Write the next part of the forum thread about the scan log and the computer's clock dates, picking up after its last line.

BEGIN TEXT SECTION

Some content of TEMP:
====================
C:\Documents and Settings\user\Local Settings\temp\oi_{672BAC1D-6D24-4A7D-A4AC-78BA2E4A4A15}.exe
C:\Documents and Settings\user\Local Settings\temp\Quarantine.exe

==================== Bamital & volsnap Check =================

C:\Windows\explorer.exe => MD5 is legit
C:\Windows\System32\winlogon.exe => MD5 is legit
C:\Windows\System32\svchost.exe => MD5 is legit
C:\Windows\System32\services.exe => MD5 is legit
C:\Windows\System32\User32.dll => MD5 is legit
C:\Windows\System32\userinit.exe => MD5 is legit
C:\Windows\System32\Drivers\volsnap.sys => MD5 is legit

==================== End Of Log ============================


----------



## Cookiegal (Aug 27, 2003)

sharpeye72 said:


> I have got to the point where I have uninstalled all the parts you asked me to and Im about to download the adobe parts. Something came to mind while I was going through these processes, while I was at uni, and it must have been around 2007, I installed several pieces of trial software. Some of this software used the system clock to determine when the trial period was at an end and so I attempted to fool the software by changing my system clock before installing. It makes sense to me now that I would have changed the clock to 2017.
> Im sorry that I didnt think of this earlier but I'm pretty sure that would account for the date issues.


As I'm sure you're aware we don't condone this practice and it's most certainly caused problems on the machine. The date needs to be accurate for things to function properly.

Anyway, I'll review the log and post back tomorrow as I'm tired and sore from shovelling all day so I'm going to take it easy tonight.


----------



## sharpeye72 (Aug 18, 2009)

I totally understand and I can promise you I would never contemplate doing anything like that nowadays. These changes I made to the system clock didn't fool the software in any event and everything was removed as the trial periods came to an end. I hope this will explain some of the clock related issues you have seen.


----------



## Cookiegal (Aug 27, 2003)

END TEXT SECTION
BEGIN SUPPLIED RECORDS

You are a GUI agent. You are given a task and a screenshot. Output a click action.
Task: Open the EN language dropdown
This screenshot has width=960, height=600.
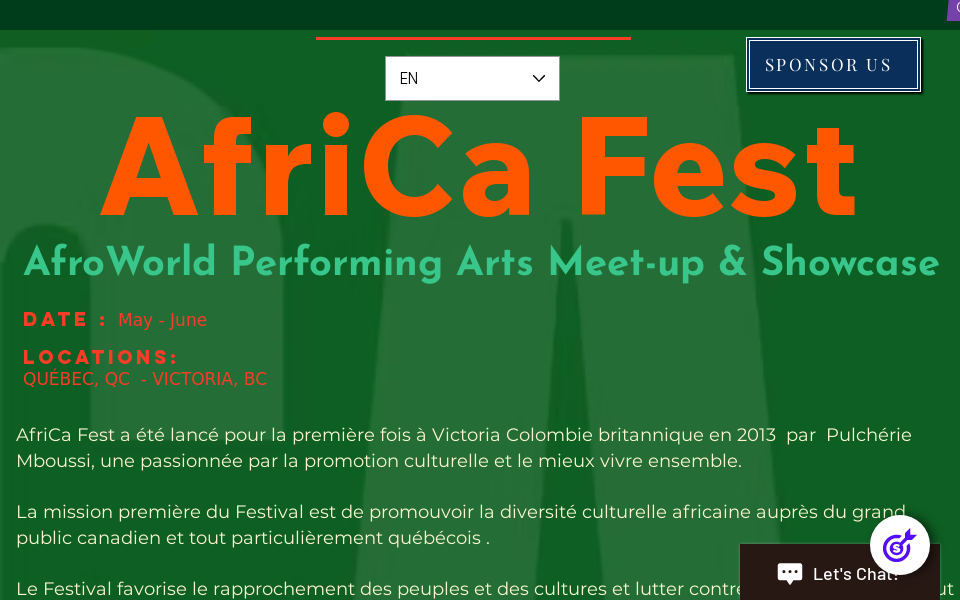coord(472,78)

END SUPPLIED RECORDS
BEGIN SUPPLIED RECORDS

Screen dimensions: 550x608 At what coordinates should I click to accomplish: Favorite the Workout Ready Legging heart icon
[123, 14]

END SUPPLIED RECORDS

**ANSWER BOX:**
Yes, it does. I realize that was a long time ago but you still have uTorrent. I would recommend uninstalling uTorrent and Daemon Tools and installing Internet Explorer 8 because you're only running 7 which is outdated.

It was really the date thing that I was trying to troubleshoot. What other problems remain?


----------



## sharpeye72 (Aug 18, 2009)

There are no other issues I am aware of, I was just trying to clear AVG remains out if my system which seems to be all clear now.


----------



## Cookiegal (Aug 27, 2003)

Let's just take another look at the Event Viewer. please run it again and post the log.


----------



## sharpeye72 (Aug 18, 2009)

Hi, I cant find uTorrent or Daemon Tools in the add/remove programs list and I never use IE at all. When you say run the Event Viewer again, which tool was that?


----------



## Cookiegal (Aug 27, 2003)

There are remnants of uTorrent then that we can get rid of.

It doesn't matter that YOU don't use IE but your system does use it for updates. IE7 is more vulnerable so you should update to IE8. Once you've done that get this cumulative update for IE8 immediately:

http://www.microsoft.com/en-us/download/details.aspx?id=41404

We used VEW earlier in this thread so it should still be on your desktop but if not you can download it again so I'll post the full instructions:

Please download the Event Viewer Tool by Vino Rosso *VEW* and save it to your Desktop:


For XP operating sysetms double-click *VEW.exe* For later operating systems right-click VEW.exe and select "Run As Administrator"

Under "Select log to query", select:

*Application*
*System*

Under "Select type to list", select:

*Error*
*Warning*

Click the radio button for "Number of events"
Type *10* in the 1 to 20 box 
Then click the *Run* button.

Notepad will open with the output log. Please copy and paste the contents here.


----------



## sharpeye72 (Aug 18, 2009)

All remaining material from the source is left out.